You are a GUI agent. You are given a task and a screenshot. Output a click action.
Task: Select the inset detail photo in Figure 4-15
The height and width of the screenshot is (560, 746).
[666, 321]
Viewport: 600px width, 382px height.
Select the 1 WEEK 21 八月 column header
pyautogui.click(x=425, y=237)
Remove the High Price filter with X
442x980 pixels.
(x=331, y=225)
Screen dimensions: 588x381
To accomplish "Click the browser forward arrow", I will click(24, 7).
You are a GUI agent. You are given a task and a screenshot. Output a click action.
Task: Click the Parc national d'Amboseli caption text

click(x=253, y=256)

---

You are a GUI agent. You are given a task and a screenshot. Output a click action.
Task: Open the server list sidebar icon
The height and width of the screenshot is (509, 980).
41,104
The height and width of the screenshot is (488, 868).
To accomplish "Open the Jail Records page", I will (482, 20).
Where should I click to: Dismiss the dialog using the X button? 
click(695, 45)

---

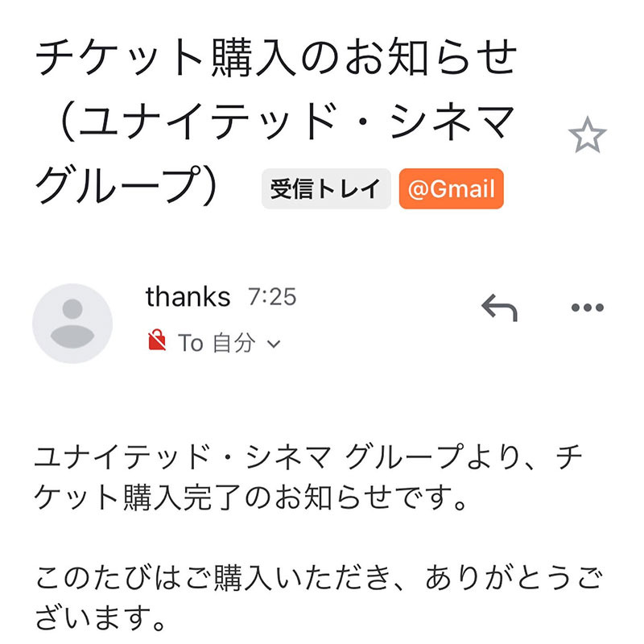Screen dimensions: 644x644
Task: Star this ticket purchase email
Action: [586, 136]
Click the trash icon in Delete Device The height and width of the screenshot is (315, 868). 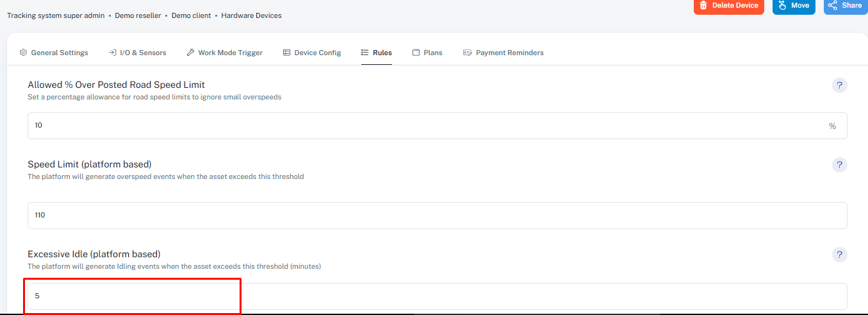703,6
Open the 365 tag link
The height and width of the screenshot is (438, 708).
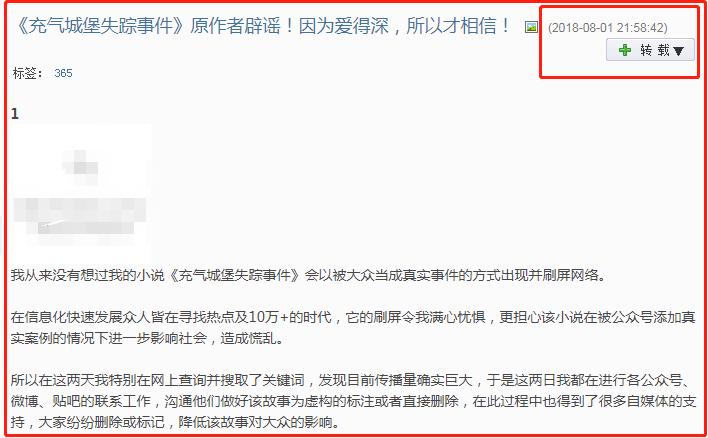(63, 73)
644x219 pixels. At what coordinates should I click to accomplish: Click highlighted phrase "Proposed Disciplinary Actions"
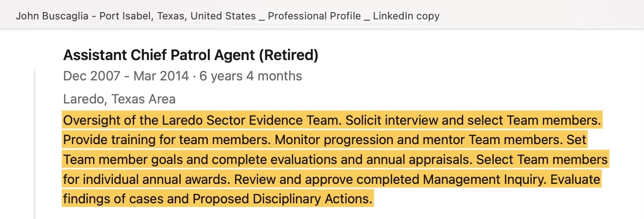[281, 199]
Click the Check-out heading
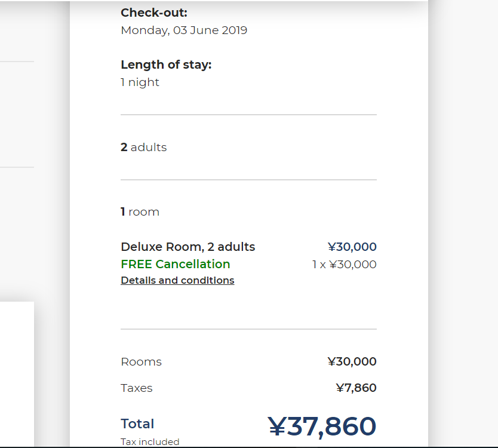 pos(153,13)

## Work request
Look for the string "will" in the data above and return every line that has it.

## Answer space
To accomplish "Click the browser forward arrow", I will click(24, 7).
To accomplish "Open the Jail Records page", I will (482, 20).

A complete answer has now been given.